• **Task brief**
For this exercise, output the line containing "Click the Back" and every line after it through the end of the records, exactly, and no other line.

Start of Dataset content

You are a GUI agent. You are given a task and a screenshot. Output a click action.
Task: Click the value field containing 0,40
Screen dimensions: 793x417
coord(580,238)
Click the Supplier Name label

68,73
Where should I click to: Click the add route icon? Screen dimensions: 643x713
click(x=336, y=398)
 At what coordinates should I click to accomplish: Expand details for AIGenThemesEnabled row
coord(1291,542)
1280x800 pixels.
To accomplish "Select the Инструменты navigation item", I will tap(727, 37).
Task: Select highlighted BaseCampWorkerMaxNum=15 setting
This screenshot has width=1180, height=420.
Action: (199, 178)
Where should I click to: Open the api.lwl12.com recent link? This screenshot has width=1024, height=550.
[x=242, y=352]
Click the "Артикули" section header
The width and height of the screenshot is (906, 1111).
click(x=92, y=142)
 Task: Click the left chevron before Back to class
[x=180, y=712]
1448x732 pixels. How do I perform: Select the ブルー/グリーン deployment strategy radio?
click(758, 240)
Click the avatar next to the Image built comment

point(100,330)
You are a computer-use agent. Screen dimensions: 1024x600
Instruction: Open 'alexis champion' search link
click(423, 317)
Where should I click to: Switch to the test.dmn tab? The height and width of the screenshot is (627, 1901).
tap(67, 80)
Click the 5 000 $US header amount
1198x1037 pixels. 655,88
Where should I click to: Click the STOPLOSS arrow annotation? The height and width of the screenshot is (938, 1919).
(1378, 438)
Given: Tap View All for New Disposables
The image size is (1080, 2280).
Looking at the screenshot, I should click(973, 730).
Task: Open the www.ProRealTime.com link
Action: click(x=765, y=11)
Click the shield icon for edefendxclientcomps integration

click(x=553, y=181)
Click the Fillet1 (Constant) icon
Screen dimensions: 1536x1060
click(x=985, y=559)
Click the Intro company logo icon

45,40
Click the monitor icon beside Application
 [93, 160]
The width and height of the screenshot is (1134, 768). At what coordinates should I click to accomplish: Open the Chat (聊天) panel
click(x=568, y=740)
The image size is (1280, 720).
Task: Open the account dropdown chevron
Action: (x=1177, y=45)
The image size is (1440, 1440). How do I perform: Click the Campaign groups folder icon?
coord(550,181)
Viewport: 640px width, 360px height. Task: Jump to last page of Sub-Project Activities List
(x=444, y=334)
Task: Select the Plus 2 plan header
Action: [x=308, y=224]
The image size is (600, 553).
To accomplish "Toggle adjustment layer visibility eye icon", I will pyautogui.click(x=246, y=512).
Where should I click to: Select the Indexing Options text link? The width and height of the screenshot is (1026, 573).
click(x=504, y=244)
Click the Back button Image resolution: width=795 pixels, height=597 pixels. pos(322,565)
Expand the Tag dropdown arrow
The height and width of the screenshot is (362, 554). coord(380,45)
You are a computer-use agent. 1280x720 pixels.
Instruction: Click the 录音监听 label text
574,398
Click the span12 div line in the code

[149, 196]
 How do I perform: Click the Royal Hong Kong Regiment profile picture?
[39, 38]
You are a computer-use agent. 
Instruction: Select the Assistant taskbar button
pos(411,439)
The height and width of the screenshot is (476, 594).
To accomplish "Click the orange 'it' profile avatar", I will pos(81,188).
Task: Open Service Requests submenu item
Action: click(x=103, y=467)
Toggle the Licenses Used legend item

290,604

End of Dataset content

• **Your response**
Click the Back button Image resolution: width=795 pixels, height=597 pixels. pos(322,565)
Expand the Tag dropdown arrow
The height and width of the screenshot is (362, 554). coord(380,45)
You are a computer-use agent. 1280x720 pixels.
Instruction: Click the 录音监听 label text
574,398
Click the span12 div line in the code

[149, 196]
 How do I perform: Click the Royal Hong Kong Regiment profile picture?
[39, 38]
You are a computer-use agent. 
Instruction: Select the Assistant taskbar button
pos(411,439)
The height and width of the screenshot is (476, 594).
To accomplish "Click the orange 'it' profile avatar", I will pos(81,188).
Task: Open Service Requests submenu item
Action: click(x=103, y=467)
Toggle the Licenses Used legend item

290,604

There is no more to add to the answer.